= GIVEN DATA =

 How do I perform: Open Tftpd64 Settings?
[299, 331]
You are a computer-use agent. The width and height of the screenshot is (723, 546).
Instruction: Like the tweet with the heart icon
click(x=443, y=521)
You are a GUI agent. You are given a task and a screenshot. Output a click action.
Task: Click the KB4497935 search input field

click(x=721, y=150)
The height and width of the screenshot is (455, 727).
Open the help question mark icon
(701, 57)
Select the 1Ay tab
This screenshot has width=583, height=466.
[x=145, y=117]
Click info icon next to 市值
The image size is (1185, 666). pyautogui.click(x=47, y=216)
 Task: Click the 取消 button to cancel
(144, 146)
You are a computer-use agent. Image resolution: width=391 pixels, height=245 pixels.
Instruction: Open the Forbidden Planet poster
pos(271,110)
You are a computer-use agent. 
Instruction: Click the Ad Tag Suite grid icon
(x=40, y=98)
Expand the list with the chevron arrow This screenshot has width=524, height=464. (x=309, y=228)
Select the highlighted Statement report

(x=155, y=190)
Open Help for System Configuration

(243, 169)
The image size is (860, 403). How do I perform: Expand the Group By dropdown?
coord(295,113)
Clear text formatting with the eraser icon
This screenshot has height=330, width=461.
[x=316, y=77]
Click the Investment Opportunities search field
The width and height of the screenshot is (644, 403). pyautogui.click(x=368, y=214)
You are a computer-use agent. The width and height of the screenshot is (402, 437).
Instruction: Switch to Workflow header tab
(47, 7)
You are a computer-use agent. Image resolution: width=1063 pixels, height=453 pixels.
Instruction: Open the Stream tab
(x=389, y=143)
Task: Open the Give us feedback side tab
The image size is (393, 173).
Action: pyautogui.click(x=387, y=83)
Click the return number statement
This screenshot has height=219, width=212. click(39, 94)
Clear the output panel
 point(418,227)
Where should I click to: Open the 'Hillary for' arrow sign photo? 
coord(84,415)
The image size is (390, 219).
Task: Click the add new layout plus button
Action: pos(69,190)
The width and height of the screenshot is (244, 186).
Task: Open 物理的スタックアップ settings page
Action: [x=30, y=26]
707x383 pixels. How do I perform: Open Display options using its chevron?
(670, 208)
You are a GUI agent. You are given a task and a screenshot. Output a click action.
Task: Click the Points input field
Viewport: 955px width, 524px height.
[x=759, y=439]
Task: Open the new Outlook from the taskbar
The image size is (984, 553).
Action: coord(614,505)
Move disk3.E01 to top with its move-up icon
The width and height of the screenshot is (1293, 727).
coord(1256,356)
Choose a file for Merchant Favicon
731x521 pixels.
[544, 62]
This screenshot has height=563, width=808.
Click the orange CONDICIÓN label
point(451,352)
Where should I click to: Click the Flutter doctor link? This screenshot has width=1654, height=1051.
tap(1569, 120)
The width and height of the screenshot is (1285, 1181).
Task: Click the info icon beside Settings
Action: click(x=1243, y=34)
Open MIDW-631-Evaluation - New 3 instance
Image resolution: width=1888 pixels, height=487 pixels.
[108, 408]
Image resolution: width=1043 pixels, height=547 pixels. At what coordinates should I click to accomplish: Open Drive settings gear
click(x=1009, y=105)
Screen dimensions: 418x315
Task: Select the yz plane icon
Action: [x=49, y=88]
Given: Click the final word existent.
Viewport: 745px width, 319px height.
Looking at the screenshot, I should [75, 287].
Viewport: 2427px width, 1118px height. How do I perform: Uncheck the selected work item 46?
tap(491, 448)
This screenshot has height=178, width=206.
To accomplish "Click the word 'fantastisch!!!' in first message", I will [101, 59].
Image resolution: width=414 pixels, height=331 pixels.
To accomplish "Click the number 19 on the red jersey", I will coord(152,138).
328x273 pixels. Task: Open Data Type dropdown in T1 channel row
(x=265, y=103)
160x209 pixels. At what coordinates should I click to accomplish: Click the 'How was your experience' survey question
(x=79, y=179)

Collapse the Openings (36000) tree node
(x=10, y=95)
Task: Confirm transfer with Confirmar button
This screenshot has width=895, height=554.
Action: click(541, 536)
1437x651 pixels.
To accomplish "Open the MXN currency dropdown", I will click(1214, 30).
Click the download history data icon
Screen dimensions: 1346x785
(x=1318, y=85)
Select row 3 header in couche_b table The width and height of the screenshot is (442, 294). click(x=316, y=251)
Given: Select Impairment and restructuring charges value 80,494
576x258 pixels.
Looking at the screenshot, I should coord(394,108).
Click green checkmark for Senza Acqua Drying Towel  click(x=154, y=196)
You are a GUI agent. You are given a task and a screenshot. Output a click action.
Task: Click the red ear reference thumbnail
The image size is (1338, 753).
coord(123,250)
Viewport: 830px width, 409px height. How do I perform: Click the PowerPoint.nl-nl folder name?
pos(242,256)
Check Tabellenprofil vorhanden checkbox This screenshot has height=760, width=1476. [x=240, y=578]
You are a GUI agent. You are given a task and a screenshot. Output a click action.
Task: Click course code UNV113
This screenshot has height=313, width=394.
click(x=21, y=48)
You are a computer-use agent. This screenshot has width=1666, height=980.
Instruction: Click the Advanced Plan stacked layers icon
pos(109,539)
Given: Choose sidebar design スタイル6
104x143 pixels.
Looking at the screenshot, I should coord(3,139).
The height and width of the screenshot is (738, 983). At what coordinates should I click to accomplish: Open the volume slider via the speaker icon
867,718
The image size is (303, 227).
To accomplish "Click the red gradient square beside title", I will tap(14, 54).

= PROBLEM REQUIREMENTS =
Copy out every line above that contains the word "will".

= OUTPUT =
To accomplish "Click the word 'fantastisch!!!' in first message", I will [101, 59].
To accomplish "Click the number 19 on the red jersey", I will coord(152,138).
To accomplish "Open the MXN currency dropdown", I will click(1214, 30).
To accomplish "Click the red gradient square beside title", I will tap(14, 54).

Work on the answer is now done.